イチロヲ

幻の湖のイチロヲのレビュー・感想・評価

幻の湖(1982年製作の映画)
3.5
滋賀県のおごと温泉でトルコ風呂に従事している長距離ランナーの女性(南條玲子)が、愛犬を殺害した犯人の捜索活動に出立する。東宝創立50周年を記念して製作された、サスペンス巨編。日本映画の黄金期を支えてきた重鎮たちが手掛けている。

主人公の置かれている境遇が、戦国時代の「お市の方」の物語と半ば無理やりにリンクするという物語。「時代に翻弄される女性を通して、人間の本質を説いていく」というテーマ性を推量することができるが、蓋を開けると「トンデモ映画の典型」になっている。

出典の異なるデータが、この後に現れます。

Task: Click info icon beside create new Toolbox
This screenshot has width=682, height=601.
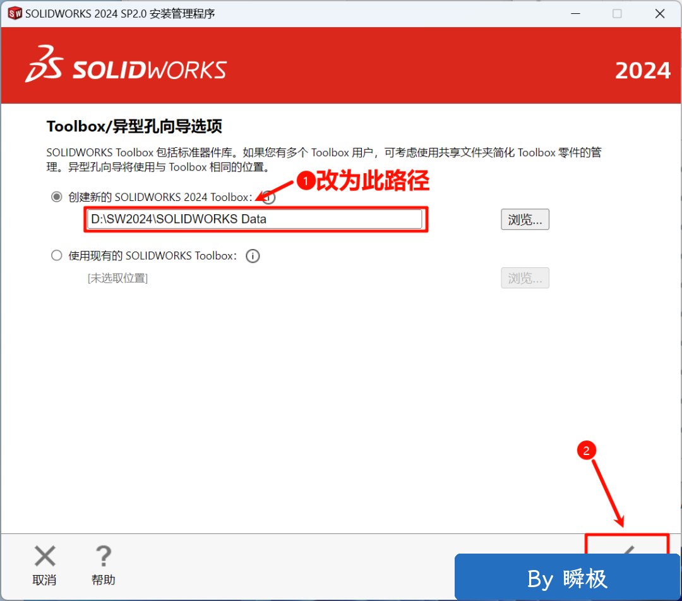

主人公の突発的な言動とハチャメチャな整合性がホラー&コメディの領域に入っており、製作者の意図に反するかたちで、ヘンテコな方向へとバイアスが掛かっている。思いつく限りのモチーフを詰め込んだら「こんなことになっちゃった!」という作品。

だが翻ってみると、「単にエキセントリックな映画なだけであり、取り立ててどうということはない」という捉え方もできてしまう。クライマックスのマラソンは、おごと温泉から琵琶湖大橋まで、約5キロ。